**The records**
· · · ·
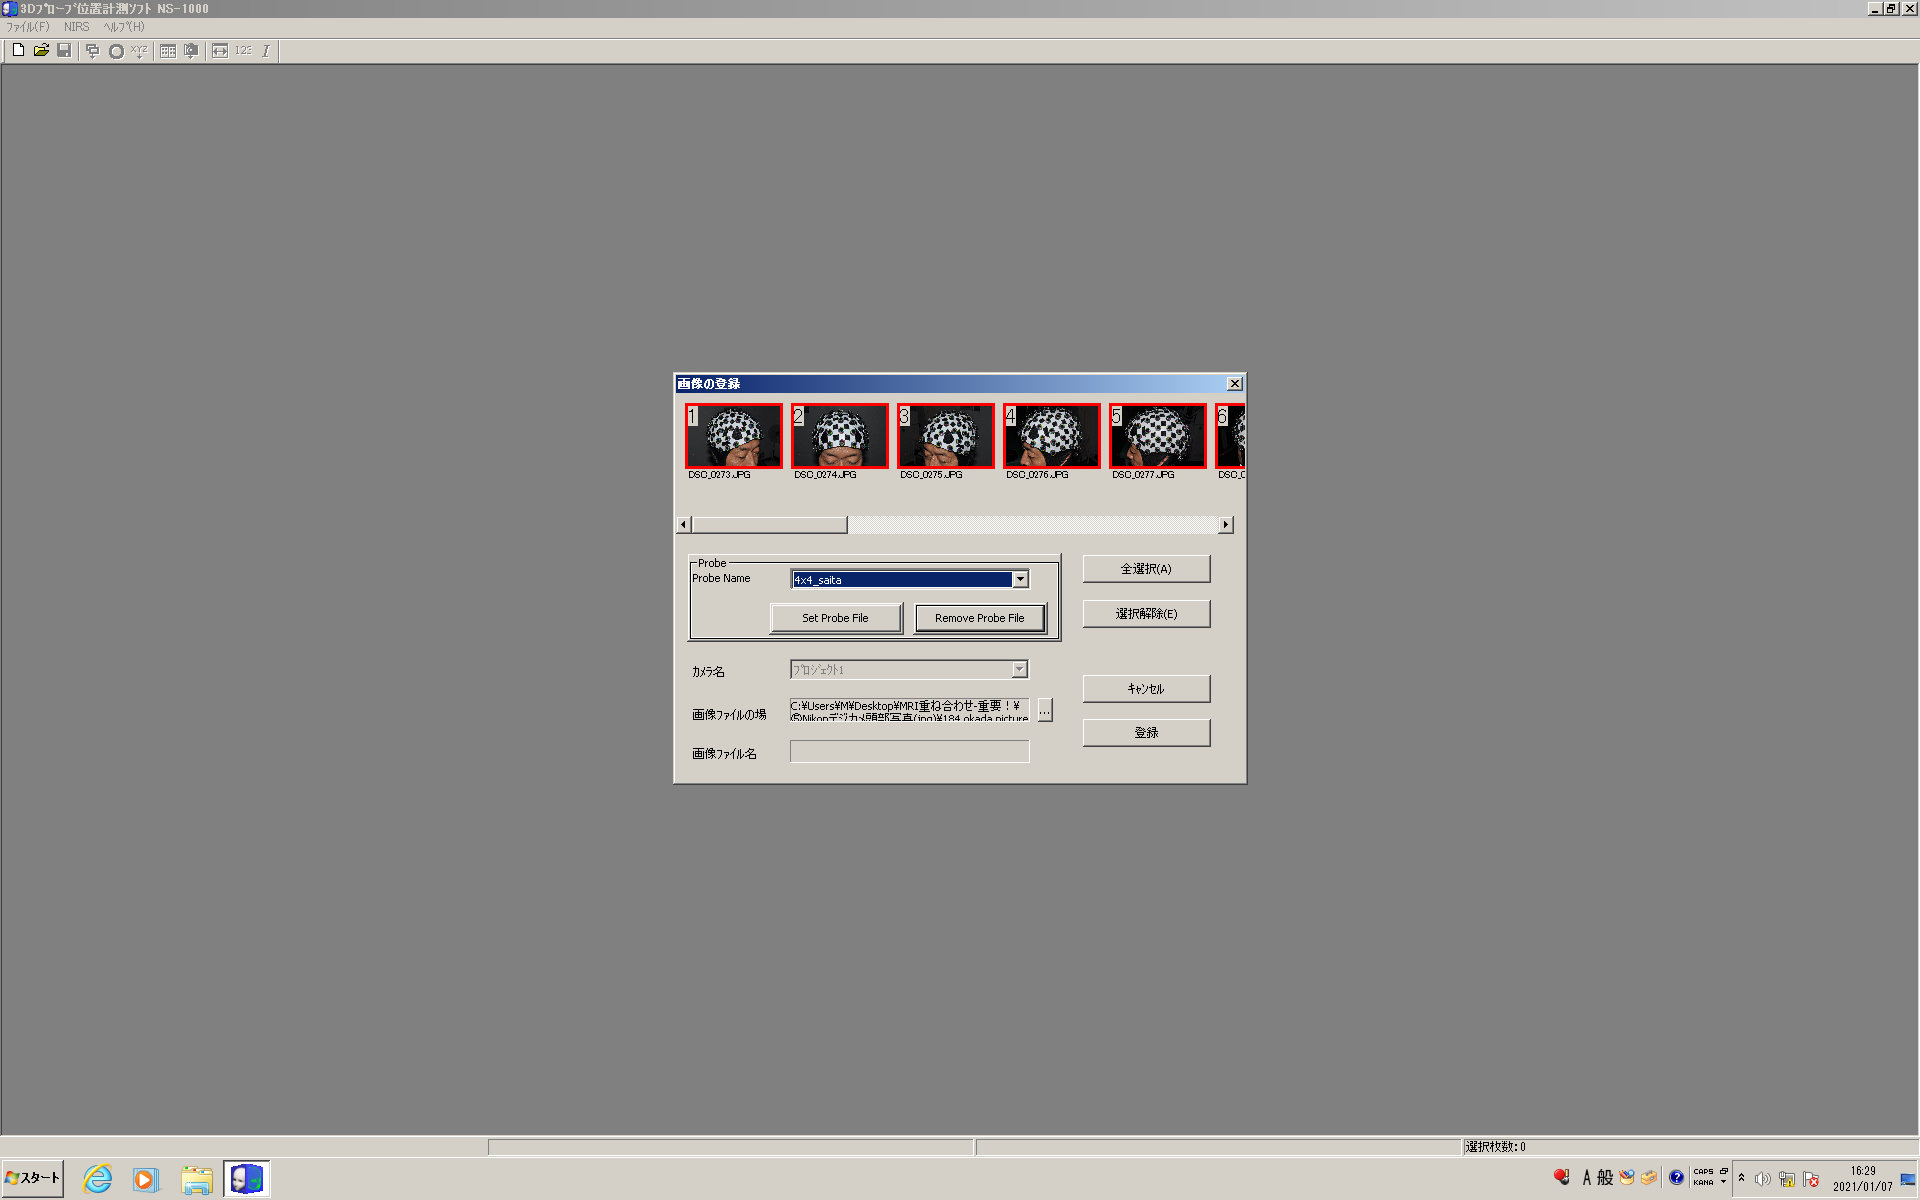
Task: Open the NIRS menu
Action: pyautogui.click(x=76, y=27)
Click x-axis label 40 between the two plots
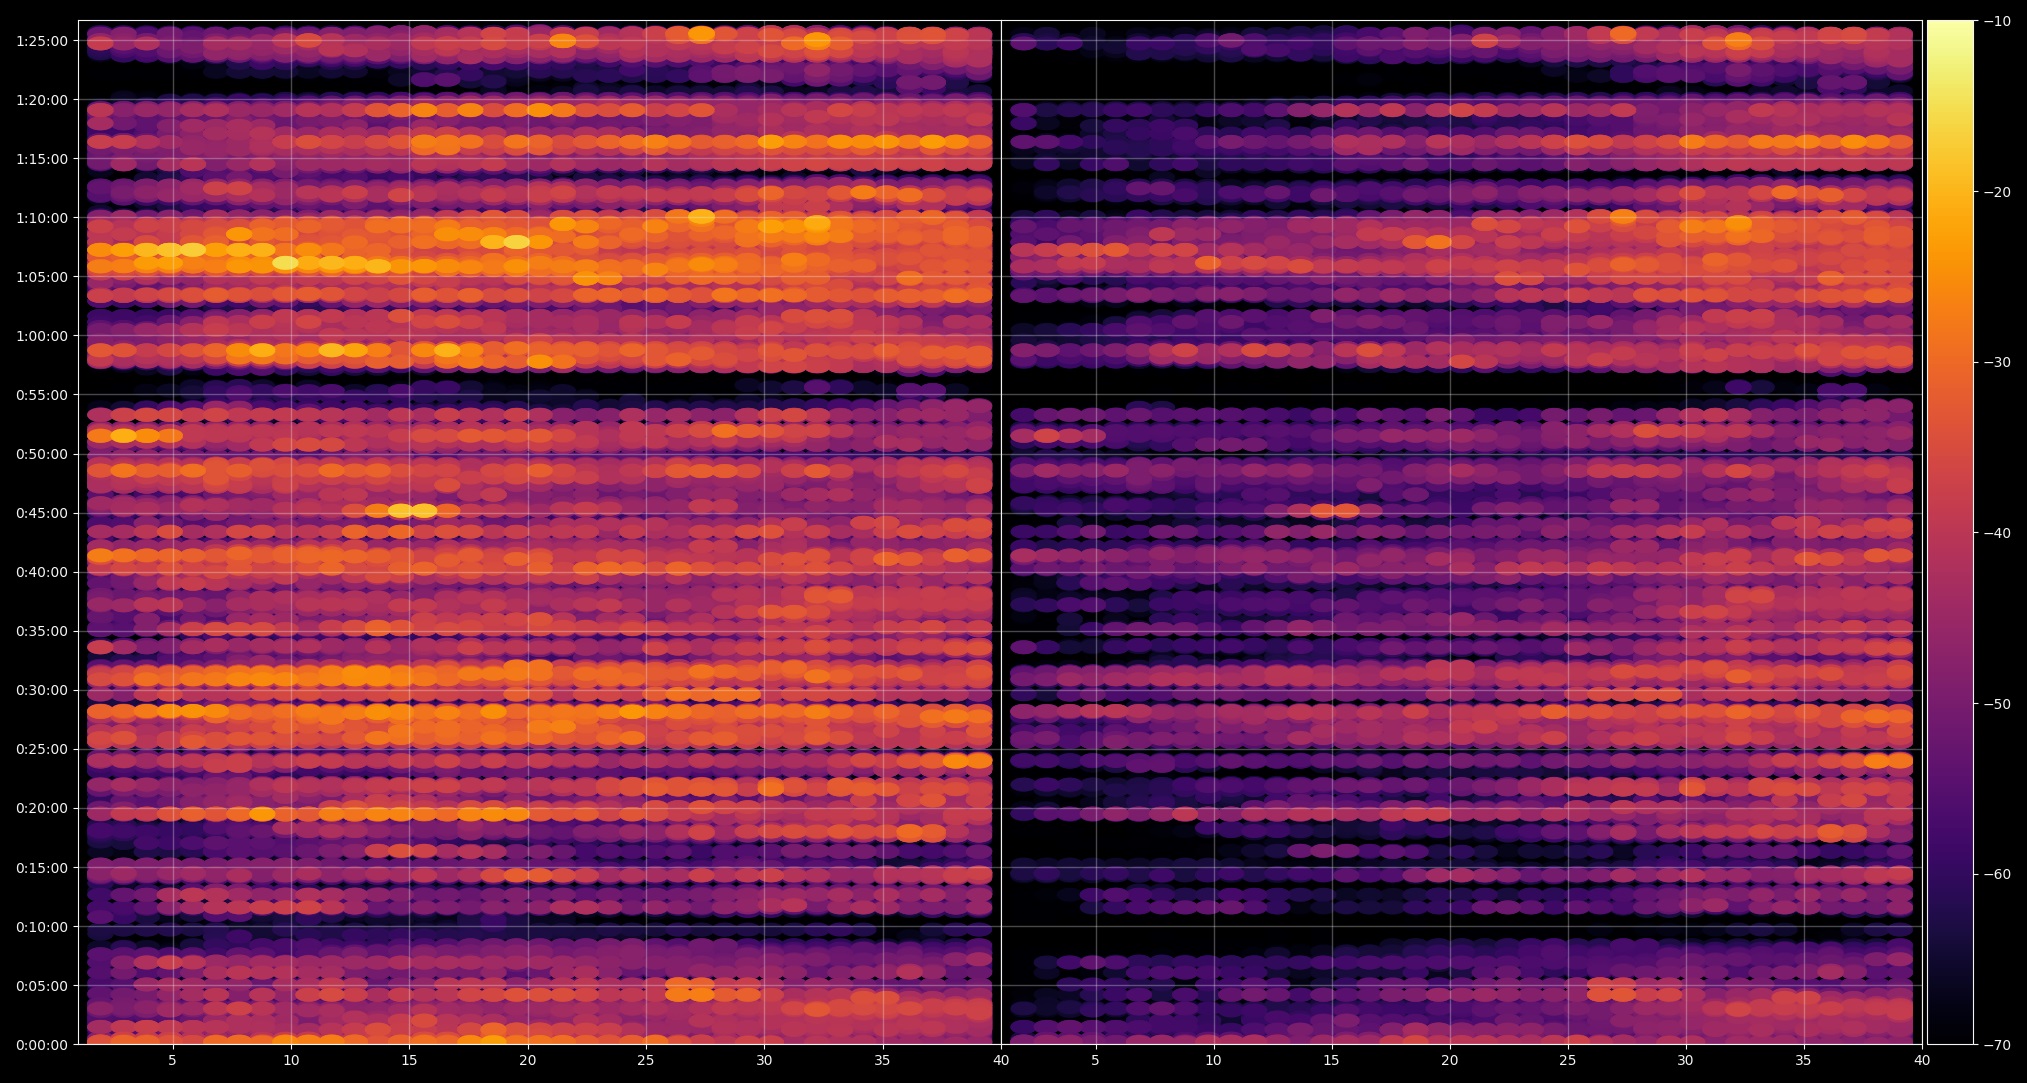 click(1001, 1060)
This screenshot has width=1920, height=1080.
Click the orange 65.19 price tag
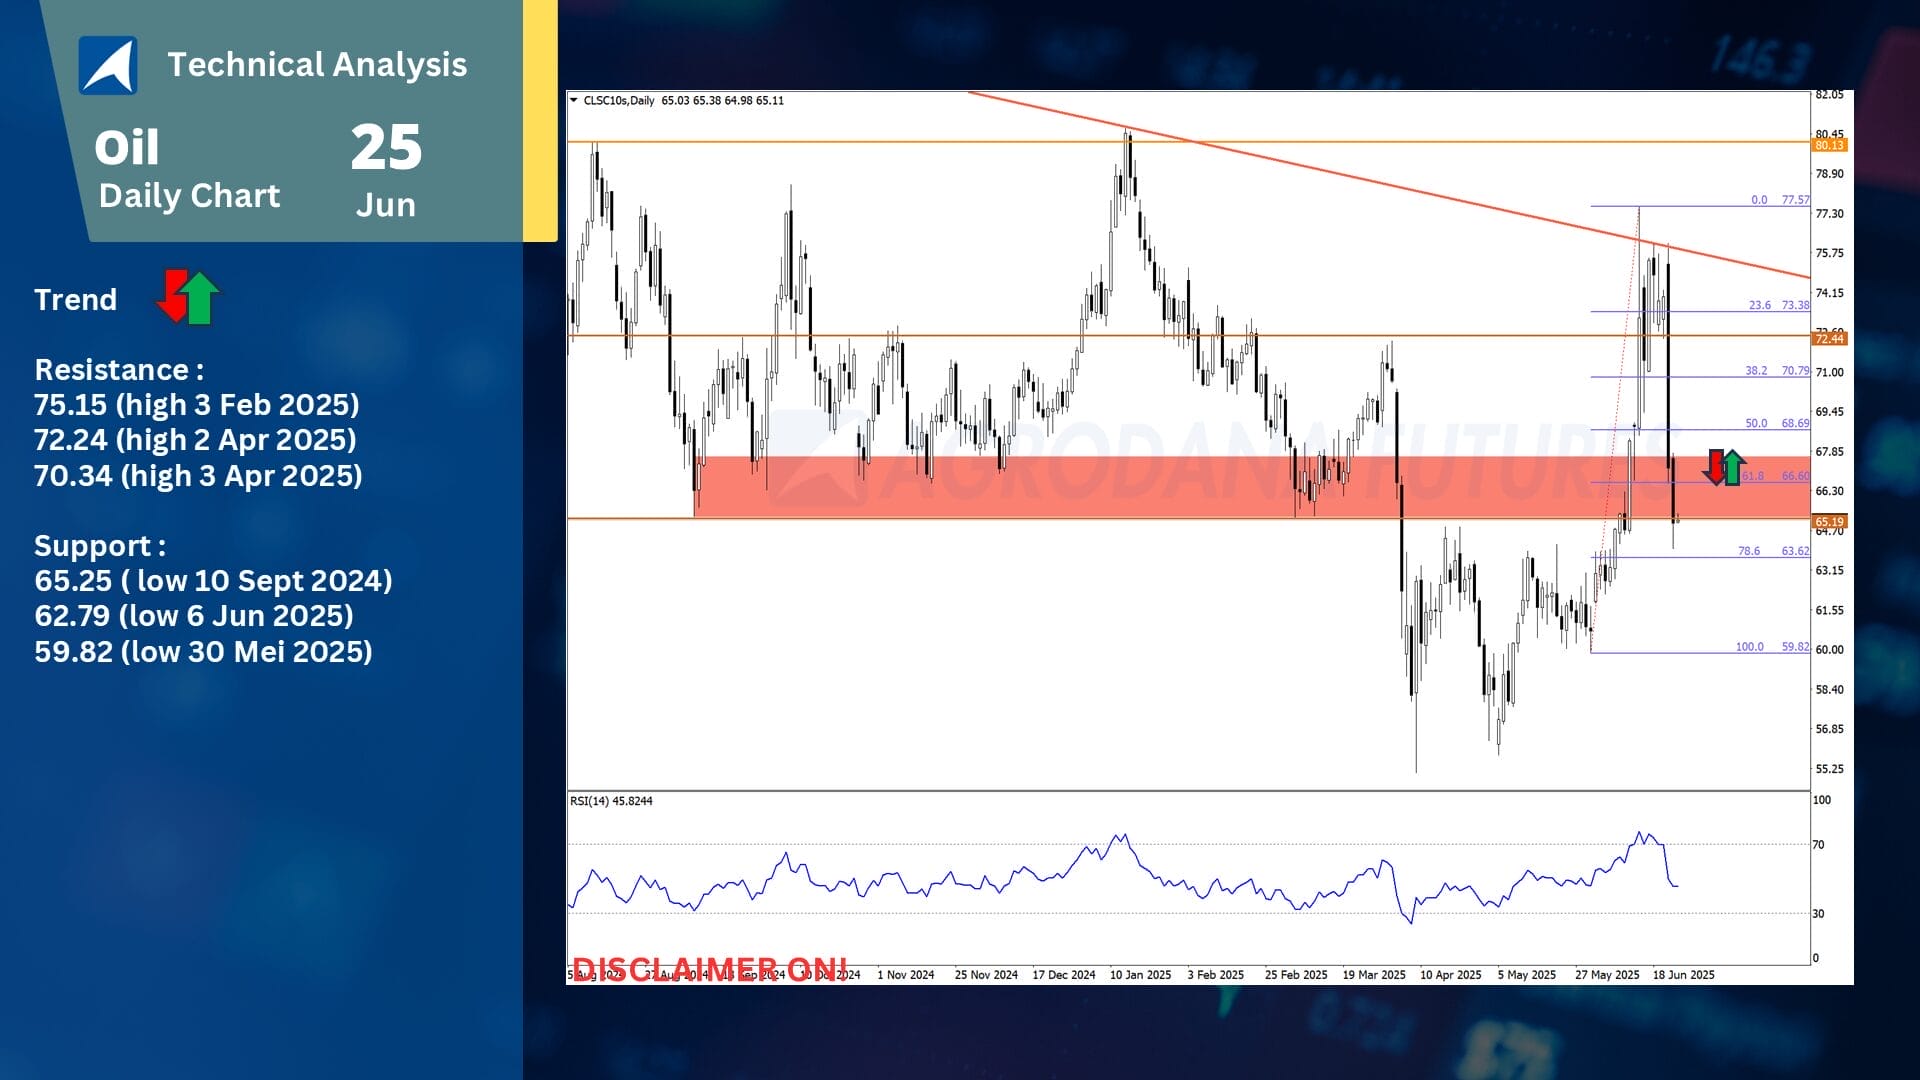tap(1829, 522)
· · · ·
Could you reproduce exactly, and only, the lines from the one containing "Click x-axis label 40 between the two plots" through the end of the records above, both included, while leaving out the pictures?

Click x-axis label 40 between the two plots
 click(1001, 1060)
This screenshot has width=1920, height=1080.
Click the orange 65.19 price tag
tap(1829, 522)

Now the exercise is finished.